-- Start --
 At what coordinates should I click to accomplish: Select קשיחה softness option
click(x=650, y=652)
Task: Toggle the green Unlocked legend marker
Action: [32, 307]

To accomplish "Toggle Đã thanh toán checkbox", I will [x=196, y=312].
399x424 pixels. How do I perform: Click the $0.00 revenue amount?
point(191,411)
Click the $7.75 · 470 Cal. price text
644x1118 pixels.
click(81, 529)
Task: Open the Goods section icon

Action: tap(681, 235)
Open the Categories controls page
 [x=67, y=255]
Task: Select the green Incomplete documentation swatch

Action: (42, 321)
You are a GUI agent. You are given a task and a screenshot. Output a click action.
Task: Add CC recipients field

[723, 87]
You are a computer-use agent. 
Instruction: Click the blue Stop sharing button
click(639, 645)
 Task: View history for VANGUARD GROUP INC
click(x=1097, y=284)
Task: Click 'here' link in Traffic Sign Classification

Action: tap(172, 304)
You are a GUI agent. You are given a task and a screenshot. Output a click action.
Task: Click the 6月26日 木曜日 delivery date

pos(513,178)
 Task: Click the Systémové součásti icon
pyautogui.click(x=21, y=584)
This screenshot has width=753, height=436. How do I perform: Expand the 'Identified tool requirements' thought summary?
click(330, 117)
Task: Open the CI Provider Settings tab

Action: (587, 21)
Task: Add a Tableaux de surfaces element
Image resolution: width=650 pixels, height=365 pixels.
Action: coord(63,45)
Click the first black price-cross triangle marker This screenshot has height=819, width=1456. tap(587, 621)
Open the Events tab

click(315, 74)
-- End --
Prompt: Starting with the first line of the records and going through the line that contains "will [x=196, y=312].", render those lines as a JSON list of strings, one string per line, with blank lines left out.

Response below:
[
  " At what coordinates should I click to accomplish: Select קשיחה softness option",
  "click(x=650, y=652)",
  "Task: Toggle the green Unlocked legend marker",
  "Action: [32, 307]",
  "To accomplish \"Toggle Đã thanh toán checkbox\", I will [x=196, y=312]."
]